Sionnach nudged the horse into a trot to climb a winding unpaved alley, its hooves ringing on bare stone, so when it came to a dead halt I was flung forward, and barely caught myself from
sliding humiliatingly down its neck. Rory didn’t look at me. He was staring at something, with an odd mixture of dread, defiance and adoration.
In front of a central hall, a stream was channelled through a courtyard, pooling in a stone basin at the centre. A man was stooped over it with his back to us, stripped to the waist and scooping
water over his face. I was glad he couldn’t see me because I couldn’t take my eyes off his back. I’d never seen anything like it.
There was a tattoo on his left shoulder, intricately beautiful knotwork tapering to a point on his bicep, but it was distorted by hideous scars that covered his whole back. He looked like the
scratching post of a giant cat but at least those ugly gouges looked old and healed. The two puckered holes between his shoulder blades were vicious and raw, as if they might split open any second
and bleed him dry. I swear I could almost see blood and nerves and shattered veins moving beneath the thin chafed skin. They looked like raw pain made into flesh, so they did.

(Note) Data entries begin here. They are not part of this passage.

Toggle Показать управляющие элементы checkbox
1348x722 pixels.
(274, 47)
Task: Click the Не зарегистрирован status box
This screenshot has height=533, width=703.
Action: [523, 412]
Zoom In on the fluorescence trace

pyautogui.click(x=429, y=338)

‘I find it beyond incredible,’ said the man, ‘that you would do this again.’
Propped against the horse’s shoulder, Rory swallowed hard. ‘Dad…’
‘Please don’t say you’re sorry. You lie like that, I don’t know if I could stop myself hitting you.’ Rory’s father stood up straight, easing his shoulders.
Reaching for the shirt beside him he pulled it over his head, raked long fingers through his black hair, and turned.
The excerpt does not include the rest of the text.